A real estate sold sign hangs in front of a west-end Toronto property Friday, Nov. 4, 2016. THE CANADIAN PRESS/Graeme Roy

Kelowna housing prices expected to fall

Expect the market to return to balanced conditions.

The housing market slowdown in Vancouver has spread to the Okanagan, though it’s not cause to panic, says an industry expert.

Elton Ash, the regional executive vice president of RE/MAX of Western Canada, said local market watchers should expect to see condominium and single family home prices fall in the year ahead, as more balanced buying and selling conditions take shape.

“Condos won’t be as negatively affected as single detached homes will be. We are looking at a two per cent (price drop) for condos and for a single detached home, we are seeing a three per cent drop,” said Ash, adding the number of sales year-over-year has dropped by 33 per cent in Kelowna.

At the same time, the average residential sale prices increased by six per cent year-over-year from $674,930 in 2017 to $718,915 in 2018, with prices expected to decrease by three per cent in 2019.

The changes in the market stem from several factors.

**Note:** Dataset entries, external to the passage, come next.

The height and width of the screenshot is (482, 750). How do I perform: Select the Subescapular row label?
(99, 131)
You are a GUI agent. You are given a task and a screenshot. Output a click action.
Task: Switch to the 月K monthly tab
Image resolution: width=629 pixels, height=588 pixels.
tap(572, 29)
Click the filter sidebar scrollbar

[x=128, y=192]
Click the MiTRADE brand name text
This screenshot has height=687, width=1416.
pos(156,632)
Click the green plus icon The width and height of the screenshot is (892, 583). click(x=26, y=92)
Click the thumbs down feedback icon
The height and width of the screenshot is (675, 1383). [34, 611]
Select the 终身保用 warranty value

Rising interest rates, government policy changes and the mortgage stress test all contributed to the decline, which is expected to continue into 2019.


“The drop in sales in key markets across British Columbia can be partially attributed to Canadians’ increasing difficulty in getting an affordable mortgage in the region,” said Ash. “The situation created by the introduction of the mortgage stress test this year, as well as continually increasing interest rates, means more Canadians will be priced out of the market.”

While upcoming price decreases may raise concerns that a crash, the likes of which was last seen in 2008, is on its way, Ash said that’s not the case.

“The last time was a pure oversupply of condominiums that developers built without resale, there was also concern with people with walking out on deposits and that kind of thing,” he said.

“In this instance projects are going are through with presales….there is some oversupply, but it is not as dramatic.”

In fact, Ash said that the changes in the market this time around are actually healthy.

“Really this is not bad news,” said Ash. “This is a good news story. When you are in a multiple offer situation in a strong sellers market it’s stressful for everyone.”

Nationally, conditions are more robust. Modest price increases are expected in 2019, as the RE/MAX 2019 Housing Market Outlook estimates the average sales price to increase by 1.7 per cent. Housing markets across the country have stabilized in 2018, after the unprecedented increases in average sales price that many markets experienced in 2017.

However, there continue to be some outliers in 2018 average sales price gains, particularly in areas outside of the main city centres, such as Chilliwack (+13 per cent), Windsor (+13 per cent), London (+17 per cent) and Charlottetown (+11 per cent).

A recent survey revealed almost one-third (31 per cent) of Canadians said higher interest rates have not affected their ability to get an affordable mortgage thus far. However, this is expected to change in 2019.

A separate survey of RE/MAX brokers and agents found 83 per cent predict rising interest rates will make it more difficult for Canadians to purchase a home next year.